Orang Asia Tengah di Rusia ditekan untuk bergabung dalam pertarungan Moskow di Ukraina

Warga Asia Tengah yang tinggal di Rusia ditekan untuk berperang di Ukraina karena militer Moskow menderita kerugian yang lebih besar dari yang diperkirakan, menurut bukti dan aktivis hak-hak migran.

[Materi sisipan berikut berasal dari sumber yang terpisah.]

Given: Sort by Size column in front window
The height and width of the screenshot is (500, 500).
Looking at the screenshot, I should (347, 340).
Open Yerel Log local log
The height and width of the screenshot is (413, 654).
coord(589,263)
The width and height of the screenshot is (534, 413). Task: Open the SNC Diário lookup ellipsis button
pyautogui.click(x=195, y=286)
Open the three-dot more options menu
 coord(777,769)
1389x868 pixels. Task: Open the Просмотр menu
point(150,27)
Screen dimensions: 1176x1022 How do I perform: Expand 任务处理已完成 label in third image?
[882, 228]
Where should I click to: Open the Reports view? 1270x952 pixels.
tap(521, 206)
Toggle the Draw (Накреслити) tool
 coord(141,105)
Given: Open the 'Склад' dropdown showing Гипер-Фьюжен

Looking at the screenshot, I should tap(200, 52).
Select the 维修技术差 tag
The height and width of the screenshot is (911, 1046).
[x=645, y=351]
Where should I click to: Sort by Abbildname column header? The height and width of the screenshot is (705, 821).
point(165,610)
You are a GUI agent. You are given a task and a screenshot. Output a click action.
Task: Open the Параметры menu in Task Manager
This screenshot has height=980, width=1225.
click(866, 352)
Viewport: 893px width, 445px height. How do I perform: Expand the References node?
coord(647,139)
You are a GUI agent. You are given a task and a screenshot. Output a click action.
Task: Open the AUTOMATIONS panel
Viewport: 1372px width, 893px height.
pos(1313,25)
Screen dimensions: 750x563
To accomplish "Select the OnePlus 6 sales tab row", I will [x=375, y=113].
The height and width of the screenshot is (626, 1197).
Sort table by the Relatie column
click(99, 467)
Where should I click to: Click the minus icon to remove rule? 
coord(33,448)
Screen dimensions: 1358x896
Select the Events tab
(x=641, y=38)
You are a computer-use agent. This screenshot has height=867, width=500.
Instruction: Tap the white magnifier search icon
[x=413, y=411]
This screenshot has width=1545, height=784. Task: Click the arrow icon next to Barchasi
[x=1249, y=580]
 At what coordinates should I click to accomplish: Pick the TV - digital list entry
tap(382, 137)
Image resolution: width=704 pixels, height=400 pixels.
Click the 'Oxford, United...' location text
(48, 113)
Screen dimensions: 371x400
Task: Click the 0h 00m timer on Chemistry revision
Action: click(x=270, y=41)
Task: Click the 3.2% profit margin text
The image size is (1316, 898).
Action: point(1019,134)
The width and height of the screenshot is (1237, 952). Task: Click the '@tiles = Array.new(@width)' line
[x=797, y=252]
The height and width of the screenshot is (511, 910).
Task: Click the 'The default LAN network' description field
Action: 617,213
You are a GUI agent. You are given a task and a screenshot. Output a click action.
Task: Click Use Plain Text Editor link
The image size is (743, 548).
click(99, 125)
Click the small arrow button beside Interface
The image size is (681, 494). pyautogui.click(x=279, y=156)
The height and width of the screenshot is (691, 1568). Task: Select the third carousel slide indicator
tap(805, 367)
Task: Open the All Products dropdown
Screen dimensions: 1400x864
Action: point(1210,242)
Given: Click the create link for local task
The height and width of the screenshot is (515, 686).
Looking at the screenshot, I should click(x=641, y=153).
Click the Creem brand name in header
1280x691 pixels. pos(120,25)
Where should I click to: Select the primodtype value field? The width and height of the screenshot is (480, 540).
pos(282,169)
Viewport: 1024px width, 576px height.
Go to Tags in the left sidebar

Perang tiga minggu Rusia di Ukraina memiliki jumlah kematian yang sangat tinggi, meskipun otoritas Rusia dan Ukraina memperdebatkan jumlah pasukan yang tewas di kedua sisi. Kabut perang membuat sulit untuk membedakan tidak hanya berapa banyak prajurit yang tewas, tetapi juga siapa prajurit itu dan dari mana asalnya.

Pada tanggal 1 Maret, surat kabar Ukrainska Pravda bocor yang tampaknya merupakan data pribadi 120.000 tentara Rusia yang bertempur di Ukraina. Meskipun berasal dari outlet terpercaya, daftar 6.616 halaman yang tidak diverifikasi secara independen berisi nama personel militer, nomor registrasi, dan stasiun tugas. berbagai nama etnis Asia Tengah.

Valentina Chupik, seorang pengacara hak-hak sipil yang dikenal karena pekerjaannya membela hak-hak migran di Rusia, membenarkan bahwa lebih dari selusin orang Asia Tengah meminta nasihat hukumnya setelah ditekan untuk mendaftar layanan kontrak di militer Rusia sejak 26 Februari.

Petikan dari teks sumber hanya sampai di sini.